TSP Retirement Funds Are Vital
Some people might say comparing investments to war is ludicrous and losing money is nowhere near as devastating as losing a human life and without hesitation I agree with you in literal terms. However, I can figuratively make this debate because the majority of investors have a problem with long term thinking. These investors need to start viewing their investments as life because:
- Without money you cannot eat
- Without money you have no place to live
- Without money you have no medical treatment
These are three core pillars that need to be considered in relation to retirement. Therefore you cannot afford to “take risk” and you cannot “afford” to lose money because once you accept this concept of losing money you are more likely to continue losing money. The point I want to drive home is this… In the business of investing there will always be risk that’s a given but never should you ever accept losses.
Thrift Savings Plan Risk Vs Investment Reward
Think about it for a moment, we were searching for high value individuals, individuals who had been causing absolute havoc in our are of responsibility (AOR). But we wanted to be as certain as possible the target was in the house we were going in. What sense would it have made kicking in 10 doors based off of mediocre intelligence when we could wait for solid intelligence then kick in one door? The amount of risk you put your men at each time they go through a door is substantial. I understood there would always be risk, it was simply the nature of our profession but my goal was to limit that risk as much as possible while completing our mission.
It seems that more and more financial professionals are finding it acceptable to take “more risk” for their younger clients. When I hear the phrase “You’re young and can afford to take more risk” the hair on the back of my neck stands up. It literally infuriates me because it sets the tone for failure. It conditions your mind to accept failure in your investments. It is never okay to lose money and quite frankly that statement is nothing more than marketing garbage. I want you to sit back and think about it for a minute, why in the world would you expose yourself to more risk ever?! I know the adage goes “more risk more reward” but I personally prefer low hanging fruit.

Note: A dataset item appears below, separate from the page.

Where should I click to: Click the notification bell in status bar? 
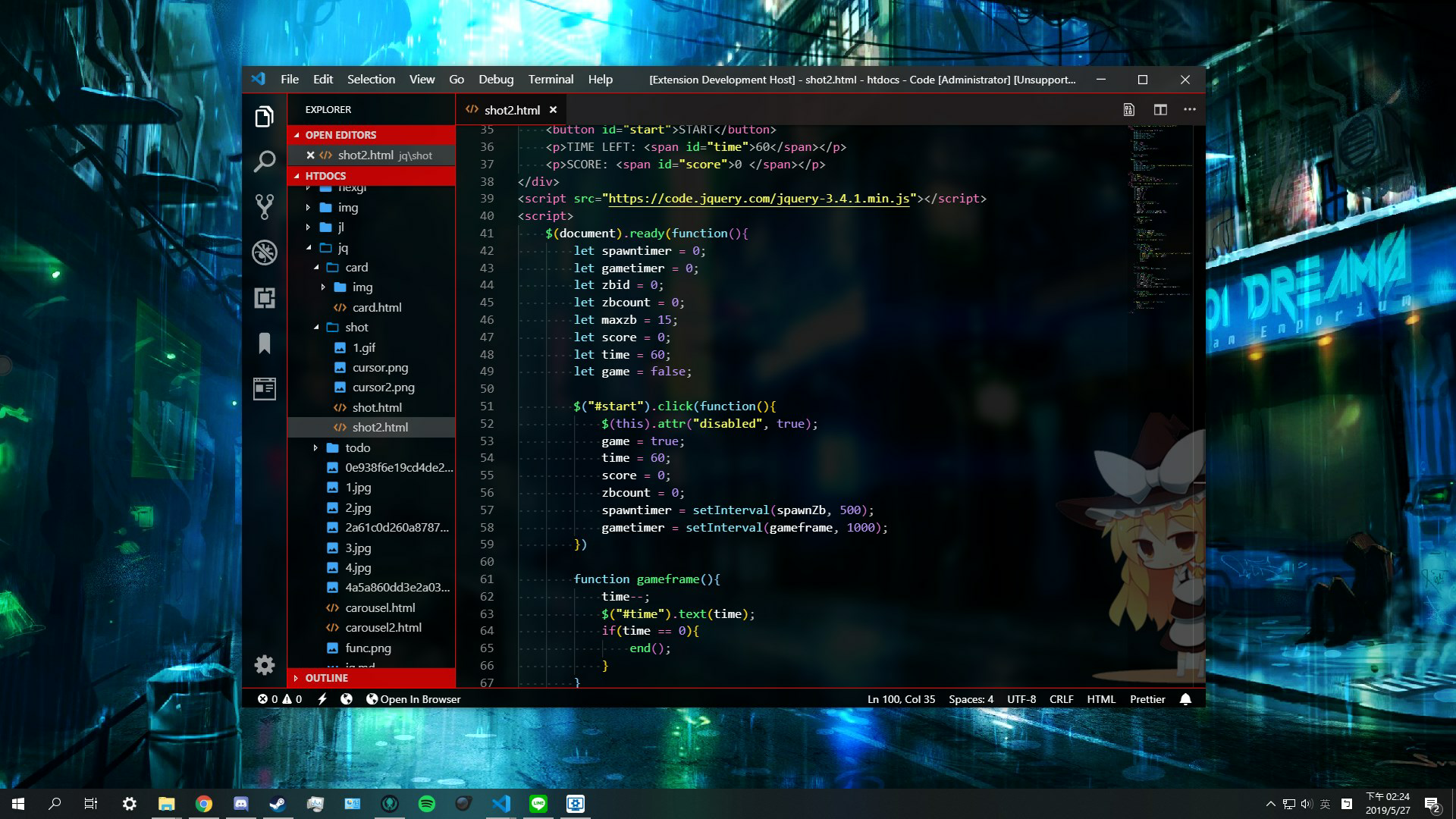pyautogui.click(x=1185, y=699)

Be Cautious Of Sales Pitches
To be blunt and you can take it for what it’s worth the financial industry is an $8 trillion a year business and these marketing professionals have paid millions of dollars to find out what actually makes individuals buy or sell a security. They have figured out what emotions trigger a potential customer to reach into his or her wallet and make the decision to purchase a security/fund. A lot of these marketing pitfalls can be avoided if you simply use commonsense. I’m well aware that initially you’ll wonder if you’re crazy because everyone around you will be doing the exact opposite but I assure you that you are the only sane person in the room. This concept is called contrarian investing.
The statement you can afford to be risky has never rung true during my life experience. Telling a young man/woman they can eat whatever they want while their young because they have higher metabolisms sounds like practical advice, but what type of habits does that start to promote at their young age? It develops a pattern of unhealthy eating and practices? How much harder is it going to be for them to break those habits in their later years when they’ve been accustomed to a certain lifestyle for a long period of time? Ask yourself what makes sense then take a look at all the facts before making a decision with your TSP strategy. In the world of investing you want to eliminate as much risk as possible while focusing on making returns.